Cho Yong-jin (; born November 20, 1984), known professionally as Ali (알리), is a South Korean singer, songwriter, pianist, radio host and professor in applied musical arts at the Seoul Technical Arts College. Following her debut in 2009, she was primarily recognized for her time as a contestant on the KBS program Immortal Songs 2.

Career
ALi debuted as a singer in 2009, and gained fame for her appearances on music shows, most notably Immortal Songs 2 on KBS2 and King of Mask Singer on MBC. Currently, ALi has the highest score and most wins for a female artist on Immortal Songs 2, hence her being known as the "madam of Immortal Songs". She also worked as a professor in applied musical arts at the Seoul Technical Arts College.
As a professor, ALi has taught BtoB members, Changsub and Hyunsik.

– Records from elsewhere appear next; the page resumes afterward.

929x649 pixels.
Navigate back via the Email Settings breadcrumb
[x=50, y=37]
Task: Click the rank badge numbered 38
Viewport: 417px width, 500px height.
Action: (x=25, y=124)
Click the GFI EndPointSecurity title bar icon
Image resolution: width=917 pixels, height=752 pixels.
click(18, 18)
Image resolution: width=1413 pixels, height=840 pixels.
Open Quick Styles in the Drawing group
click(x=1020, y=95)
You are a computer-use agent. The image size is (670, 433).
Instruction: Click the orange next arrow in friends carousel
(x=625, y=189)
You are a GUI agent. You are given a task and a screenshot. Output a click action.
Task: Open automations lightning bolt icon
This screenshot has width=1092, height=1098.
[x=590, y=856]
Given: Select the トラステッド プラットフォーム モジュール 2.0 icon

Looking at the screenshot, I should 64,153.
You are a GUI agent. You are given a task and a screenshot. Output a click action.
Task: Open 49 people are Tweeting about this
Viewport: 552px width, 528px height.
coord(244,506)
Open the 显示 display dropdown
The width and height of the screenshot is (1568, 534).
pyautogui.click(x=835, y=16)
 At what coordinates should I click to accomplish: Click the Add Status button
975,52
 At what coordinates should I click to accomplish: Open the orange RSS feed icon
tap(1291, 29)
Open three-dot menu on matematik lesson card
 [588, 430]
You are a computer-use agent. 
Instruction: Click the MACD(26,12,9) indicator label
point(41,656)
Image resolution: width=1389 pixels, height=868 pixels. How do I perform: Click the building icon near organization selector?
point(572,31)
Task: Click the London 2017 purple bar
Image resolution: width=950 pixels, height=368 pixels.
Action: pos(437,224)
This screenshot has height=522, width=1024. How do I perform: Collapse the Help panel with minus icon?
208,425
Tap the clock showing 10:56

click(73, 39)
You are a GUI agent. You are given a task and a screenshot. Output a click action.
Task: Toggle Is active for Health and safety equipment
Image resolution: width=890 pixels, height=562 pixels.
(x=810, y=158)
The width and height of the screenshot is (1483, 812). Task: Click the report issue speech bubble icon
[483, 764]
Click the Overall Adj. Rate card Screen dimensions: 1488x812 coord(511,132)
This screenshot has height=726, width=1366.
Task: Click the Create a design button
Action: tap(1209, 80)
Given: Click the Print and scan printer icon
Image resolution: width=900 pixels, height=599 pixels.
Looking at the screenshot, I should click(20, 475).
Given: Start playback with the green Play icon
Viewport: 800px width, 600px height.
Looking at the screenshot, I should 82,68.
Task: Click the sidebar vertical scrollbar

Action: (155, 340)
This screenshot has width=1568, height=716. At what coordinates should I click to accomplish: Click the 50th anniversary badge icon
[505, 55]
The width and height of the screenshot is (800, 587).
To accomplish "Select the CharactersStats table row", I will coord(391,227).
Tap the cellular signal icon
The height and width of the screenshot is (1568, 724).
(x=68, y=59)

ALi released her first album SOULri in December 2011, two years after her official debut. One released track, "Na Young", garnered immediate controversy as it referenced a sexual assault case that had become publicly known in South Korea. Many detractors criticized the song for being insensitive to the subject of its lyrics.  ALi later addressed this controversy by revealing that she herself was a survivor of sexual assault. Following the release of her album, she held her first independent concert. She was also a vocalist on several Leessang songs, including "Ballerino" and "I'm Not Laughing". She has also released several OSTs for Korean dramas, including "Hurt" ("상처") from "Rooftop Prince", "The Vow" from "Golden Rainbow" and "In My Dream" from "Empire of Gold".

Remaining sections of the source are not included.